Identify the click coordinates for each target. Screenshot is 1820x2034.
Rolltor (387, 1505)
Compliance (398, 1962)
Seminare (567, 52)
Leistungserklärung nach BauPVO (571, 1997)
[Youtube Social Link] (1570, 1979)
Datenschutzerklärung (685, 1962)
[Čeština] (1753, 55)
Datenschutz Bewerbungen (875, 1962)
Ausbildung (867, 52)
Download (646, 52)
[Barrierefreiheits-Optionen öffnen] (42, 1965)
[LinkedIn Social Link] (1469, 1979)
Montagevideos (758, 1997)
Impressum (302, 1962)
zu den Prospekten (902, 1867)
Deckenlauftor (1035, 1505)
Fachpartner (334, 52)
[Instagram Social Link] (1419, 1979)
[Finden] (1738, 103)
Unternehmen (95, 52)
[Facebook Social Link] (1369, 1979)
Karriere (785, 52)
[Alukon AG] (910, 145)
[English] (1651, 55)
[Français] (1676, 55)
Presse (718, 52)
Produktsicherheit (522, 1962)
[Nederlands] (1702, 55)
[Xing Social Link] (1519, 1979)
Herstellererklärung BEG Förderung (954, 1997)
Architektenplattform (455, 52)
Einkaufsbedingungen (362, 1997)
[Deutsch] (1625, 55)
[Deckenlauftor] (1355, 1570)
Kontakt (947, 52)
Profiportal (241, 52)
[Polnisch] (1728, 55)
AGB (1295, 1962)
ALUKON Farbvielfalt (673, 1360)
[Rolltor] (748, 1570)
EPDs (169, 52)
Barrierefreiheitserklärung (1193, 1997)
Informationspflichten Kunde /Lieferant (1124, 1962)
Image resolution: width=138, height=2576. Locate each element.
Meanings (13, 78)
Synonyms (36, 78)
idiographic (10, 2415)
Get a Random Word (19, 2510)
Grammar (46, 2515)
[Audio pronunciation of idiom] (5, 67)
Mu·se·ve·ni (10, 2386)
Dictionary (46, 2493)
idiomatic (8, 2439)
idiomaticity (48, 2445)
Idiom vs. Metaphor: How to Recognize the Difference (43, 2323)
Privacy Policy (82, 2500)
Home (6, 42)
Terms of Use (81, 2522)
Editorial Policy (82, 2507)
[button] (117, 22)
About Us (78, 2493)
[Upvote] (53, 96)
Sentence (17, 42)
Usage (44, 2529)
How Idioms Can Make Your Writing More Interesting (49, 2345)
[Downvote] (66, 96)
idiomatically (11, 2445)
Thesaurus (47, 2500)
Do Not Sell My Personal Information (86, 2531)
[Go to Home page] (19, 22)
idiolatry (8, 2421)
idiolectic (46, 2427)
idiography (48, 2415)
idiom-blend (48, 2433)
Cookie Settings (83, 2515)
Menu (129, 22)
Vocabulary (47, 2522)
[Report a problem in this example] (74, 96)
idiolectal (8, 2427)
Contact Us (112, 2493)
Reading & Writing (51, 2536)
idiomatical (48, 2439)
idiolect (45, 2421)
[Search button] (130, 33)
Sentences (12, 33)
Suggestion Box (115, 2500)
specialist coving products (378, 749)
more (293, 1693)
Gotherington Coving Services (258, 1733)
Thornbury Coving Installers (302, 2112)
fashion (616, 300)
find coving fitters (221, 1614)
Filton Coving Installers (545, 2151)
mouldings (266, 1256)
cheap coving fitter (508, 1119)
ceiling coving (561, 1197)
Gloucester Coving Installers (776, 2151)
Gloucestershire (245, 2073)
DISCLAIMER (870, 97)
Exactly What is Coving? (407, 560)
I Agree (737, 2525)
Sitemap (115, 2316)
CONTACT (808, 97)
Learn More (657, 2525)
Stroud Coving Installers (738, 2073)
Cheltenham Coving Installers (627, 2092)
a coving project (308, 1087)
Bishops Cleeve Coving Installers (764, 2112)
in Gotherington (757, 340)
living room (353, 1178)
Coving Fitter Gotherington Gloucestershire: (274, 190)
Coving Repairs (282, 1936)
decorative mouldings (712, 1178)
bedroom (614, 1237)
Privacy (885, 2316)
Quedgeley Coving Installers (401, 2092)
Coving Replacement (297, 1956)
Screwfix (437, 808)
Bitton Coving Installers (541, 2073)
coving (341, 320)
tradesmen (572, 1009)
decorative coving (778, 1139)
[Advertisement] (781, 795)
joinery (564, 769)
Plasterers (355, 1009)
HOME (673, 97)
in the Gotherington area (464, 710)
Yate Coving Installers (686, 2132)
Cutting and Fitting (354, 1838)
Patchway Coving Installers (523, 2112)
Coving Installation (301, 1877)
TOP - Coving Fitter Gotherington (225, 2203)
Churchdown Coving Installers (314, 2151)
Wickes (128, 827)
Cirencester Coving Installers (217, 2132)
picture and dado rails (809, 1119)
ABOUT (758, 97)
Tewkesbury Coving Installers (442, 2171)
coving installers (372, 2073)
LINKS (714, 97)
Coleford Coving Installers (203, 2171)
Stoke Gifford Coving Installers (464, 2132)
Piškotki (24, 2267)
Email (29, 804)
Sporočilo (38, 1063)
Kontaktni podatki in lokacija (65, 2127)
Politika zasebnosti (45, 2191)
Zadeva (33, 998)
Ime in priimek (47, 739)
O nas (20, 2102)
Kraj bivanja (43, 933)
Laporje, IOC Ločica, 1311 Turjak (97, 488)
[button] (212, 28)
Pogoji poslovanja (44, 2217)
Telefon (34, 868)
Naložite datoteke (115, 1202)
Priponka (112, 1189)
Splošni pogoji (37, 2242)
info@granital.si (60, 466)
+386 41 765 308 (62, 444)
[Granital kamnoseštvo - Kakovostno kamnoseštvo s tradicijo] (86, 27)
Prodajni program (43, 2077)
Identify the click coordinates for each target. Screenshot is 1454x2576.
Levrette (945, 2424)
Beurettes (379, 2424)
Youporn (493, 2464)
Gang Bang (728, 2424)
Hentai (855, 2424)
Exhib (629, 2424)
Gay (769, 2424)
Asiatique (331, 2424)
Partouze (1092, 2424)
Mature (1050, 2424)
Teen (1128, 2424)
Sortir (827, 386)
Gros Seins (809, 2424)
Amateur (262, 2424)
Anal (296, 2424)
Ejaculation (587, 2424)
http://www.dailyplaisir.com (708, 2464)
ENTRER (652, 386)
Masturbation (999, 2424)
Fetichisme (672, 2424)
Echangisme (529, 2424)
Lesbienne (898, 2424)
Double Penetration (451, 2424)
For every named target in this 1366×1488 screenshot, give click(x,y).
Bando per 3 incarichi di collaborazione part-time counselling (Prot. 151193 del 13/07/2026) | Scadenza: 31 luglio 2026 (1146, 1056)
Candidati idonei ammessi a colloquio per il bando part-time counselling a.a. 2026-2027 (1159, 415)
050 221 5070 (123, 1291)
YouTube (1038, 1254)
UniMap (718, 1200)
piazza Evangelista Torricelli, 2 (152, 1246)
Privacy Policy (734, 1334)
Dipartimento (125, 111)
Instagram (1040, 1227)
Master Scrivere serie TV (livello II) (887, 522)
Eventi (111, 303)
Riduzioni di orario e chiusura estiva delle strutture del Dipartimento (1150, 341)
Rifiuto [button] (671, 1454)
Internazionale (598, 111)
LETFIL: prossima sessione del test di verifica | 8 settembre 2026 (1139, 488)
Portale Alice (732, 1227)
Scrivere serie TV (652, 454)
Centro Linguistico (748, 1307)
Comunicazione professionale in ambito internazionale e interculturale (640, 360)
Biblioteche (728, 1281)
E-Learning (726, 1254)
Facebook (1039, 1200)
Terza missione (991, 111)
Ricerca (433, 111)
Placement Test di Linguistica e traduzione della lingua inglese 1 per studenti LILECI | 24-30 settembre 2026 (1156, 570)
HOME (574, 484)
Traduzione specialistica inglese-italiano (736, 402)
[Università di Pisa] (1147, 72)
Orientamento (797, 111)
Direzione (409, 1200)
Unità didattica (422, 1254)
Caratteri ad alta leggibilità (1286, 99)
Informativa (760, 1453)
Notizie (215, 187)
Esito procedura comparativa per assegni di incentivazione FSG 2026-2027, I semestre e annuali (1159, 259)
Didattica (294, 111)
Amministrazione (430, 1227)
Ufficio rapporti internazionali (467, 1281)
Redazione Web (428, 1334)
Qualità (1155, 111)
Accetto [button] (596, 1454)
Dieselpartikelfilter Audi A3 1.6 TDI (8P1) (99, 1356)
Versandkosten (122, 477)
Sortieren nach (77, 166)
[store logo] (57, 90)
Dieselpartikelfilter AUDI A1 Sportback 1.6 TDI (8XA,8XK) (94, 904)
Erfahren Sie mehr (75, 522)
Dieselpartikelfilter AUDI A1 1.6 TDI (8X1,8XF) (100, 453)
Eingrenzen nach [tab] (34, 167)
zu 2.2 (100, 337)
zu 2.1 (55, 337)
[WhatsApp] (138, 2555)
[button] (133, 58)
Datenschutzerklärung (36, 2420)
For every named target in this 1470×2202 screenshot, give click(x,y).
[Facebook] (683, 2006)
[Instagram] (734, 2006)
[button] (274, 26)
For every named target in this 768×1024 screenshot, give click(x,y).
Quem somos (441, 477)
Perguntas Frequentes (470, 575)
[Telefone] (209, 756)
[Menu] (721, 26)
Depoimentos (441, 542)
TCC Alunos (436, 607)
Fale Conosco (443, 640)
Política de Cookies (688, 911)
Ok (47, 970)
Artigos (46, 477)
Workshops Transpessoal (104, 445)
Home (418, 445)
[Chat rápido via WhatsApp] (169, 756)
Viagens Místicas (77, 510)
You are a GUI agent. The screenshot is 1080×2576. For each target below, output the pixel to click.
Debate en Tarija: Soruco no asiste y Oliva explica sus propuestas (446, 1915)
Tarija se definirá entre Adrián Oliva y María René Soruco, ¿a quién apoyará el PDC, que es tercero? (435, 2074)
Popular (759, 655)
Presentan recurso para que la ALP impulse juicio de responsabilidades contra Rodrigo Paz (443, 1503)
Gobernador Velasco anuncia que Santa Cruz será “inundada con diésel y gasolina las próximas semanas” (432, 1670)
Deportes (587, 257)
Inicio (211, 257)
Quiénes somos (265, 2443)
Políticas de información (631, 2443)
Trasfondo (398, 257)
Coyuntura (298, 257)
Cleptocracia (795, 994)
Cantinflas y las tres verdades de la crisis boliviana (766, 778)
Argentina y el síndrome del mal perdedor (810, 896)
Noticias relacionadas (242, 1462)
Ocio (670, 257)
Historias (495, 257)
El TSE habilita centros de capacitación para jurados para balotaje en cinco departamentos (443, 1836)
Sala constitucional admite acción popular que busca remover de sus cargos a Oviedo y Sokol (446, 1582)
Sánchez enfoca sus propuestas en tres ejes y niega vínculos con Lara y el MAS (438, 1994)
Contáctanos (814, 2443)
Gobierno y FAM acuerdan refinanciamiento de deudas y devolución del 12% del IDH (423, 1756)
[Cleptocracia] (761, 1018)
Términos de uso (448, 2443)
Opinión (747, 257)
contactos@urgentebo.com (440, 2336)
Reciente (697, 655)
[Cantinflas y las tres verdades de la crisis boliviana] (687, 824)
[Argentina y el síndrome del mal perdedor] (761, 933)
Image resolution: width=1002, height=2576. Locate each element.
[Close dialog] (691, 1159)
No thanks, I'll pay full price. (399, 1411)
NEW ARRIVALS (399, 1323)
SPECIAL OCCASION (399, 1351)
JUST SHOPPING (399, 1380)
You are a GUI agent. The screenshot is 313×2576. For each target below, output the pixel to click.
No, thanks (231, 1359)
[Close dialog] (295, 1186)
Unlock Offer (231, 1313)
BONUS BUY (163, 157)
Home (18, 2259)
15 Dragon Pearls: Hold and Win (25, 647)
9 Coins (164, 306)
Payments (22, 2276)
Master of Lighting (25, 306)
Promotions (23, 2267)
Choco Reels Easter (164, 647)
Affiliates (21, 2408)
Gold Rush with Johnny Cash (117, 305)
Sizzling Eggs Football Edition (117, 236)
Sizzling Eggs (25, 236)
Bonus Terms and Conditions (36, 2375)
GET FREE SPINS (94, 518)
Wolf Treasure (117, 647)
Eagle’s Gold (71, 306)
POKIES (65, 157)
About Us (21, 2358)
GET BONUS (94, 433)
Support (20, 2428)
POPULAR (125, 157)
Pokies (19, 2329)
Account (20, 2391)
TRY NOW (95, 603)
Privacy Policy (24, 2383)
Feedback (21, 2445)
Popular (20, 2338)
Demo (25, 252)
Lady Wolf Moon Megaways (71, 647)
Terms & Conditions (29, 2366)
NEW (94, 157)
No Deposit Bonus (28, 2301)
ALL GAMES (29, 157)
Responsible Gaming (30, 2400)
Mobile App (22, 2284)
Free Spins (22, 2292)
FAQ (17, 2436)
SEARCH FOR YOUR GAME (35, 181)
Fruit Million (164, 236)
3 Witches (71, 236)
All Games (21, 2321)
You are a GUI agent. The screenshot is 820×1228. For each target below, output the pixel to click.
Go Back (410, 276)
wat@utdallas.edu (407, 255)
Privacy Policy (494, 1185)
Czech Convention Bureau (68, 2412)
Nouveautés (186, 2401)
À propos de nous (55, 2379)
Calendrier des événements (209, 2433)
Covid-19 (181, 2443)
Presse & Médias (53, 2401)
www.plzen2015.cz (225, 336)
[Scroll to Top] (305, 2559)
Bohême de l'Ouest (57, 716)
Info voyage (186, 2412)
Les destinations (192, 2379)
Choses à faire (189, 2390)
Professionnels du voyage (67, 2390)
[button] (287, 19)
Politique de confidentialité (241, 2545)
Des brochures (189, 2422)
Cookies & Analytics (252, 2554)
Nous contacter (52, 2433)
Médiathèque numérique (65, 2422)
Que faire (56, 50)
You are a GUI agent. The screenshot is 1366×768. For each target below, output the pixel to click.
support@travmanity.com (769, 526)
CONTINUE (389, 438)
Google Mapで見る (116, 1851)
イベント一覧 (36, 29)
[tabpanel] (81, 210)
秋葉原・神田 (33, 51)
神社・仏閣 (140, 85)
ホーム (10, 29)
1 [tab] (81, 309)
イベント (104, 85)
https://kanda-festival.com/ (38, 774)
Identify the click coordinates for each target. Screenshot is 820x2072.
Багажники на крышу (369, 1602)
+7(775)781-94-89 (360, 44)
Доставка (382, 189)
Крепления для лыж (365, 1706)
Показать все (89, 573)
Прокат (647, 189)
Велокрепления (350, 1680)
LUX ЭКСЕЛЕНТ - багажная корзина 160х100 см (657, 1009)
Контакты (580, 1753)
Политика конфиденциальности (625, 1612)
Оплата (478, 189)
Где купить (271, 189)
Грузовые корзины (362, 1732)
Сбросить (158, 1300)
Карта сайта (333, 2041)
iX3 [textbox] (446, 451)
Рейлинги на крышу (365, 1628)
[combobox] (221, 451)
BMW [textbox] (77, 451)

****

• [Problem]: When you reach the line that contains "Mu·se·ve·ni (10, 2386)", stop; output it and every line before it from the start of the data, exactly as written.

• [Written answer]:
Identify the click coordinates for each target. Screenshot is 1820x2034.
Rolltor (387, 1505)
Compliance (398, 1962)
Seminare (567, 52)
Leistungserklärung nach BauPVO (571, 1997)
[Youtube Social Link] (1570, 1979)
Datenschutzerklärung (685, 1962)
[Čeština] (1753, 55)
Datenschutz Bewerbungen (875, 1962)
Ausbildung (867, 52)
Download (646, 52)
[Barrierefreiheits-Optionen öffnen] (42, 1965)
[LinkedIn Social Link] (1469, 1979)
Montagevideos (758, 1997)
Impressum (302, 1962)
zu den Prospekten (902, 1867)
Deckenlauftor (1035, 1505)
Fachpartner (334, 52)
[Instagram Social Link] (1419, 1979)
[Finden] (1738, 103)
Unternehmen (95, 52)
[Facebook Social Link] (1369, 1979)
Karriere (785, 52)
[Alukon AG] (910, 145)
[English] (1651, 55)
[Français] (1676, 55)
Presse (718, 52)
Produktsicherheit (522, 1962)
[Nederlands] (1702, 55)
[Xing Social Link] (1519, 1979)
Herstellererklärung BEG Förderung (954, 1997)
Architektenplattform (455, 52)
Einkaufsbedingungen (362, 1997)
[Deutsch] (1625, 55)
[Deckenlauftor] (1355, 1570)
Kontakt (947, 52)
Profiportal (241, 52)
[Polnisch] (1728, 55)
AGB (1295, 1962)
ALUKON Farbvielfalt (673, 1360)
[Rolltor] (748, 1570)
EPDs (169, 52)
Barrierefreiheitserklärung (1193, 1997)
Informationspflichten Kunde /Lieferant (1124, 1962)
Image resolution: width=138, height=2576. Locate each element.
Meanings (13, 78)
Synonyms (36, 78)
idiographic (10, 2415)
Get a Random Word (19, 2510)
Grammar (46, 2515)
[Audio pronunciation of idiom] (5, 67)
Mu·se·ve·ni (10, 2386)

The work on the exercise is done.